Collected data:
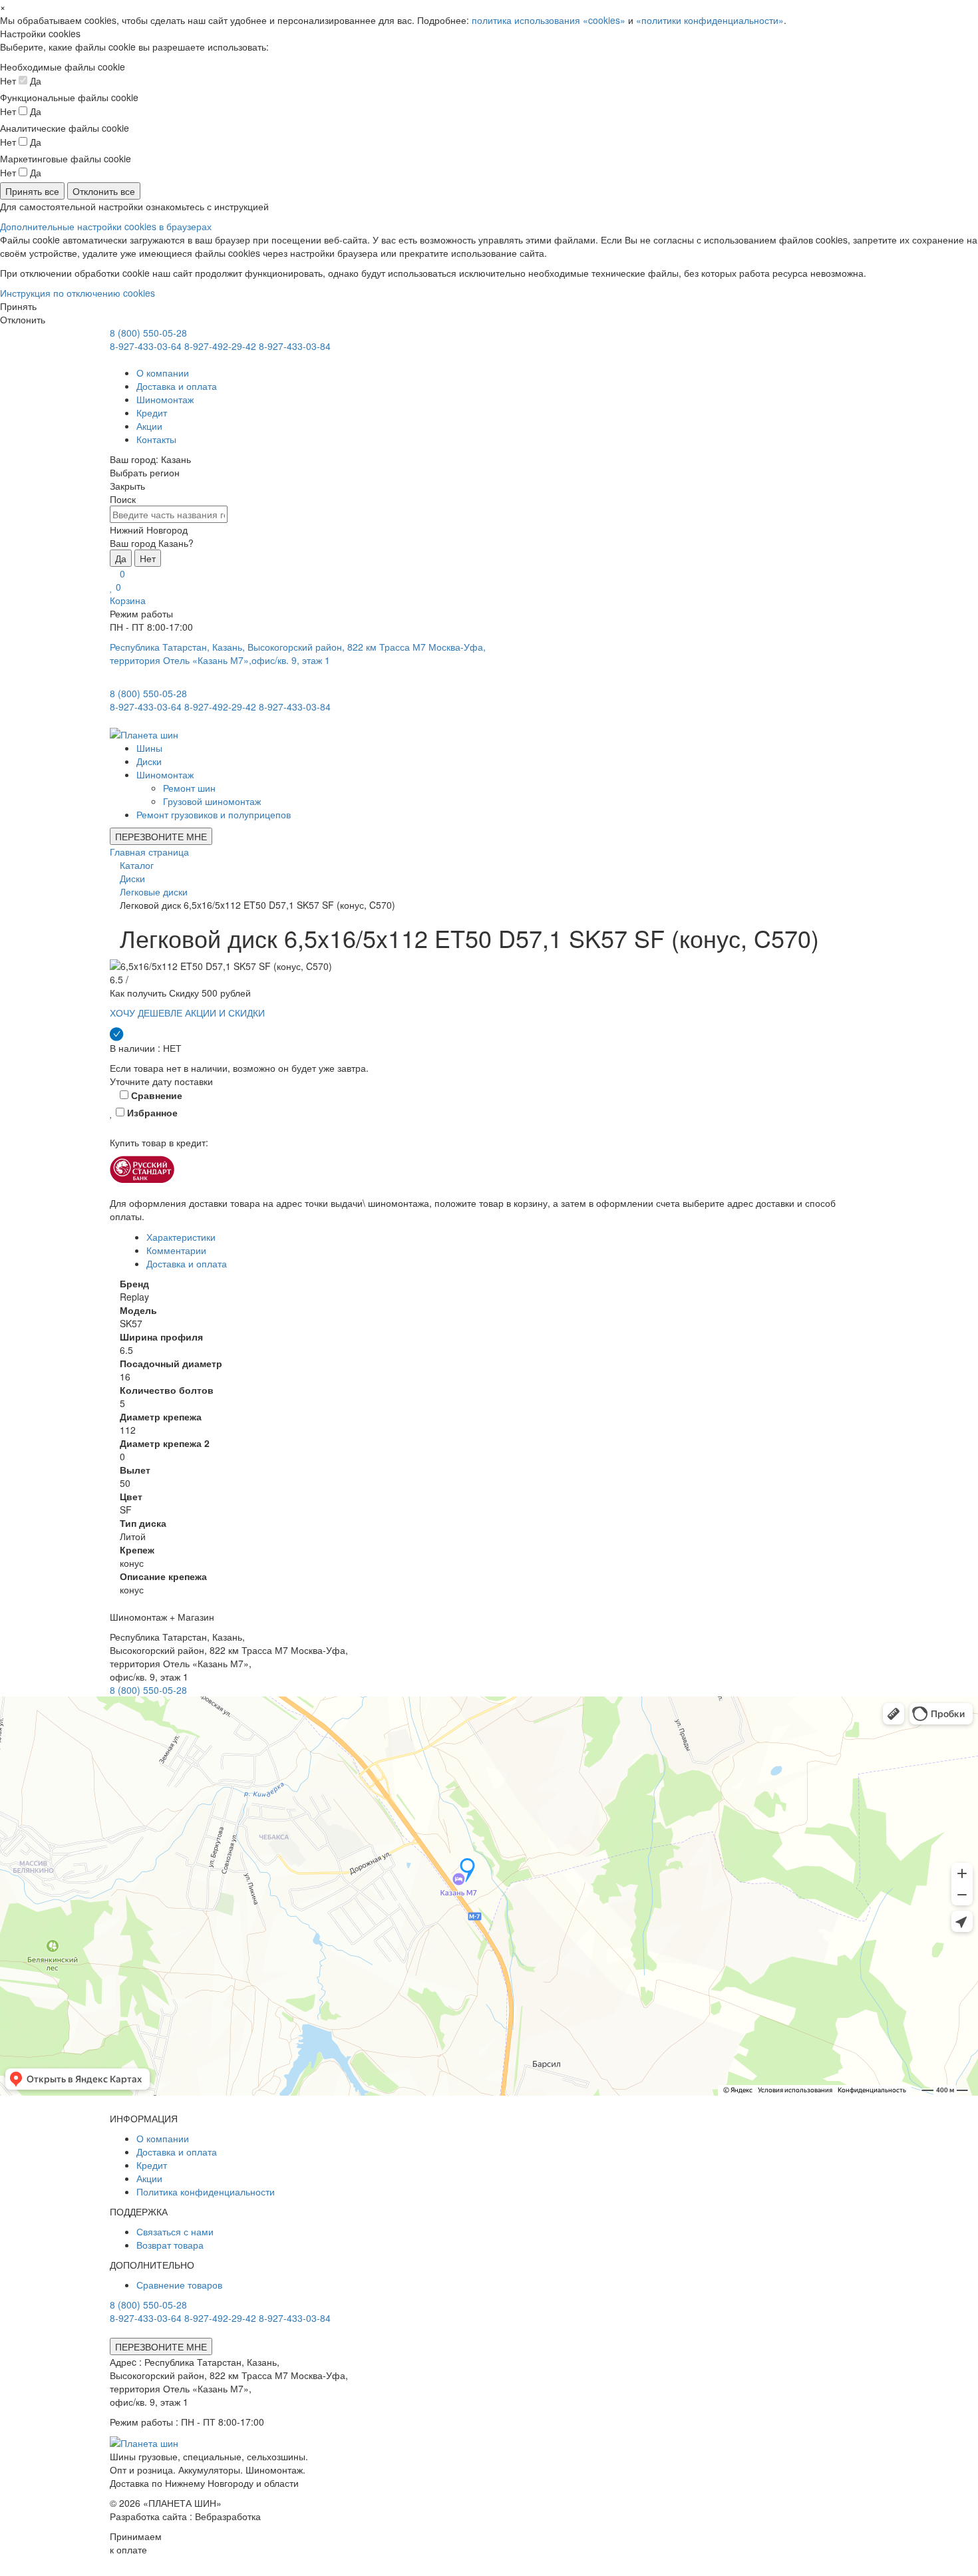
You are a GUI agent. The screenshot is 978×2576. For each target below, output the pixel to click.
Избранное (151, 1112)
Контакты (156, 439)
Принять (18, 306)
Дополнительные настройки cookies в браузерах (106, 226)
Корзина (128, 600)
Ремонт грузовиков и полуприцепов (213, 814)
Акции (149, 425)
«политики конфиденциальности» (710, 20)
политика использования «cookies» (548, 20)
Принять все (32, 191)
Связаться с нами (175, 2231)
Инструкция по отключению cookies (77, 292)
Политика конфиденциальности (205, 2191)
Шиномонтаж (165, 399)
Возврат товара (170, 2244)
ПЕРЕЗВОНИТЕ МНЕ (161, 836)
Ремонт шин (189, 787)
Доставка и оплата (176, 386)
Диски (149, 761)
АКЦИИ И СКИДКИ (225, 1012)
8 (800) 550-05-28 (148, 332)
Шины (149, 747)
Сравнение (155, 1095)
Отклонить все (104, 191)
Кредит (151, 412)
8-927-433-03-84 (295, 346)
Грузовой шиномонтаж (212, 801)
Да (120, 558)
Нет (148, 558)
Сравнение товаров (179, 2284)
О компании (162, 372)
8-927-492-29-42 (220, 346)
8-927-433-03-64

PROBLEM REQUIREMENTS: This exercise calls for the line containing "Да (120, 558)" and each line after it in the records, copied exactly.

REPLY TO THE TASK:
Да (120, 558)
Нет (148, 558)
Сравнение товаров (179, 2284)
О компании (162, 372)
8-927-492-29-42 (220, 346)
8-927-433-03-64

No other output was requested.